* Work instructions
Starting at the beginning of the data and ending with the line that contains "Action: 460,15", recast those lines as a numbered list with blank lines omitted and the pictures left out.

* Material for this task
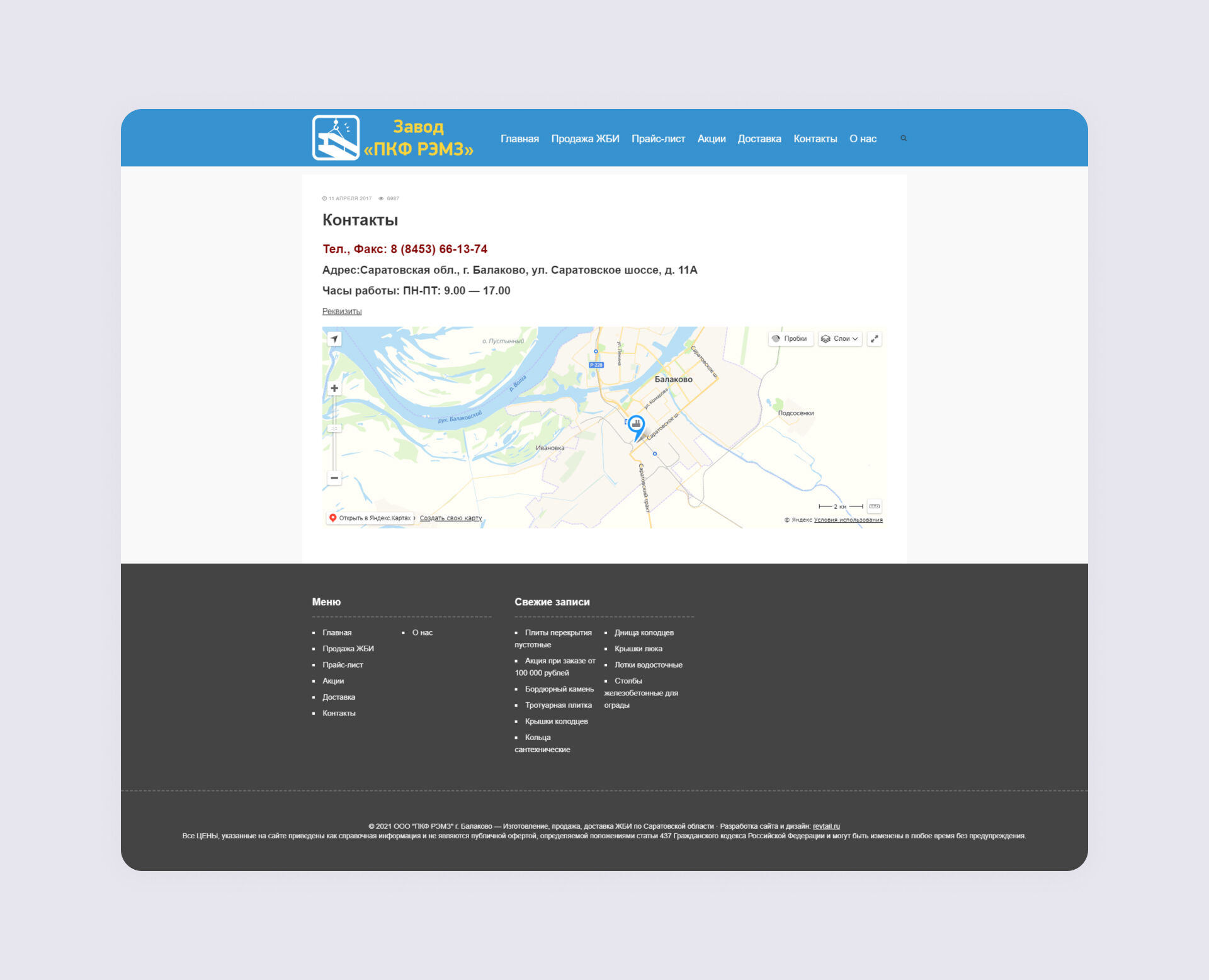The image size is (1209, 980).
Task: Open Доставка page from header
Action: (x=759, y=139)
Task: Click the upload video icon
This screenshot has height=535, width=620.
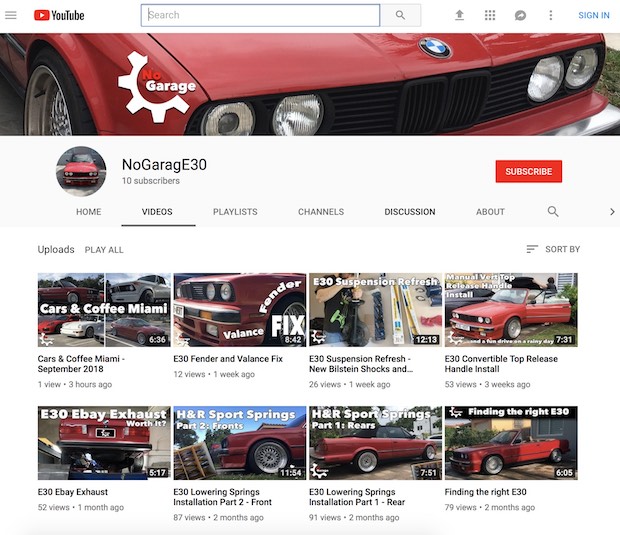Action: 460,15
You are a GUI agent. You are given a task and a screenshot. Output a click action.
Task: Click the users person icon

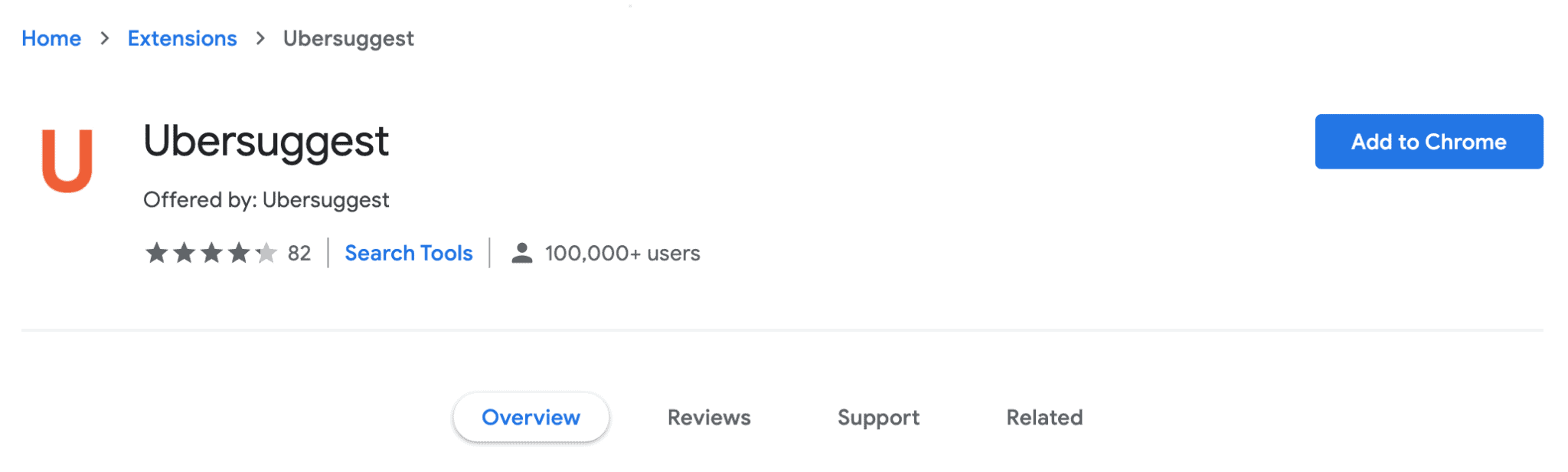pyautogui.click(x=522, y=253)
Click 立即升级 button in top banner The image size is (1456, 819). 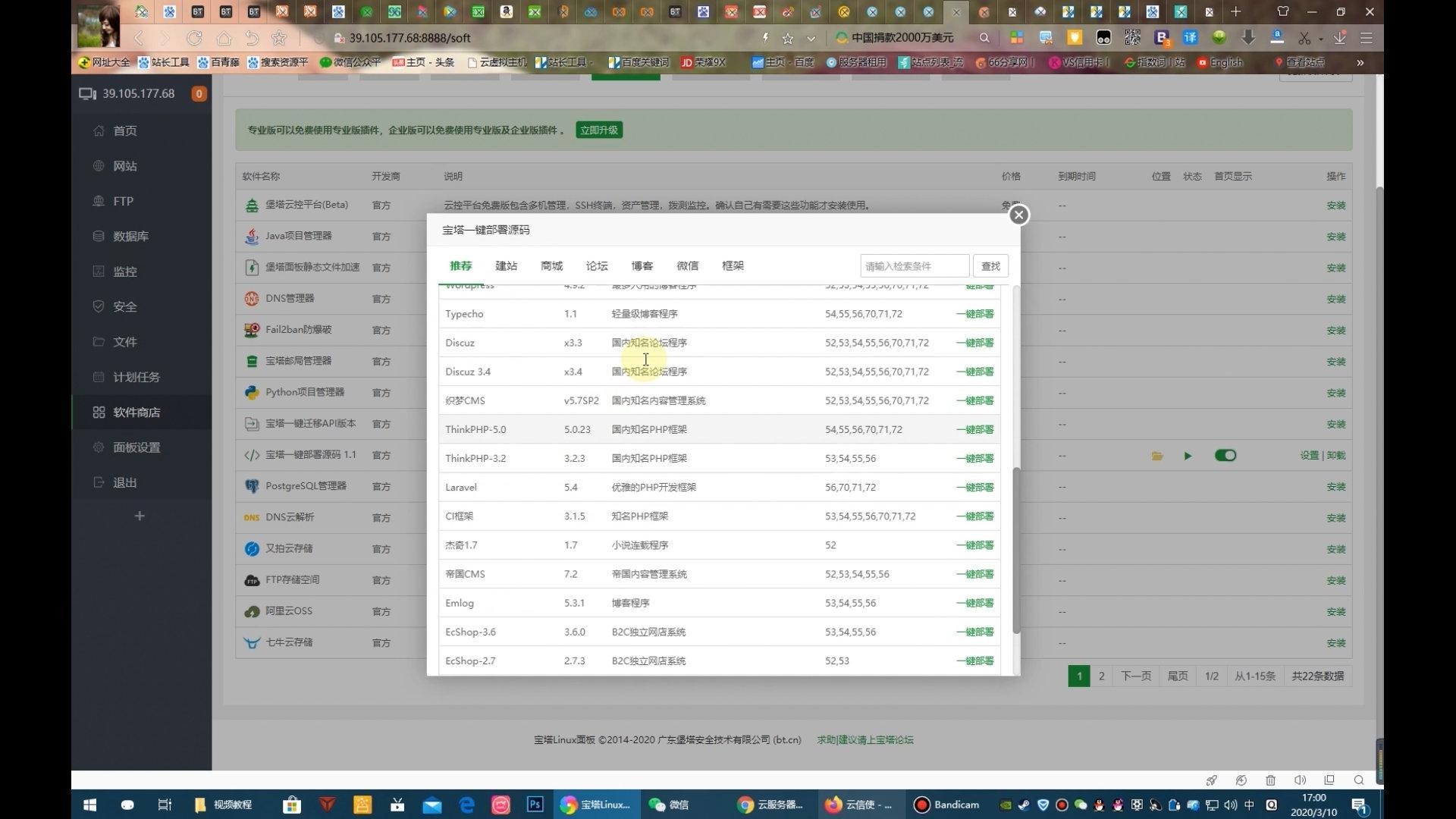tap(599, 129)
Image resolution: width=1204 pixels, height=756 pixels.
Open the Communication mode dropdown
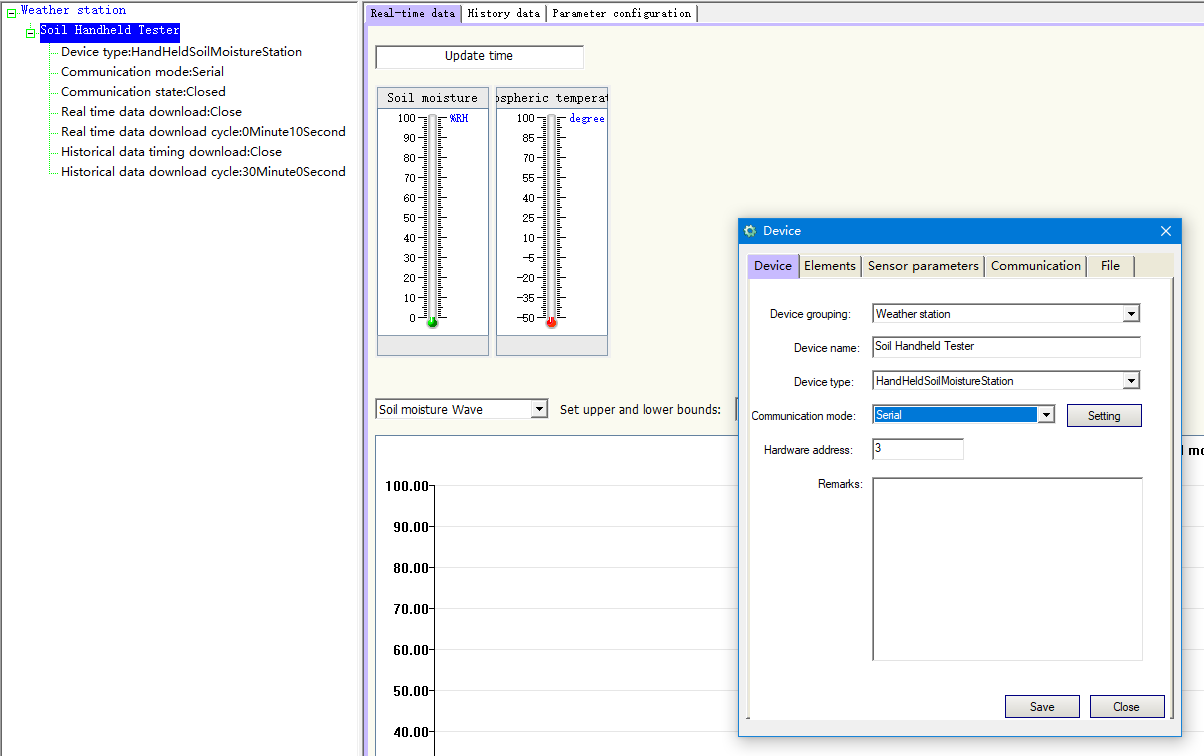point(1045,414)
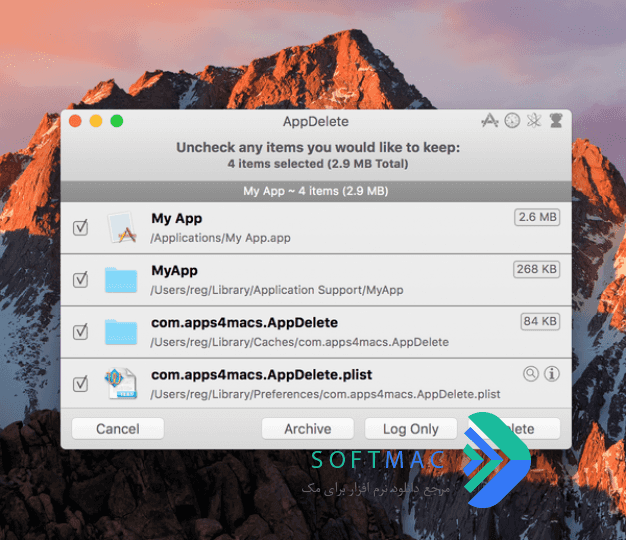Click the trophy-shaped icon in title bar
This screenshot has width=626, height=540.
(x=556, y=120)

* Solution for this problem
1. The image size is (1209, 980).
2. Task: Open Доставка page from header
3. Action: (x=759, y=139)
4. Task: Click the upload video icon
5. This screenshot has height=535, width=620.
6. Action: 460,15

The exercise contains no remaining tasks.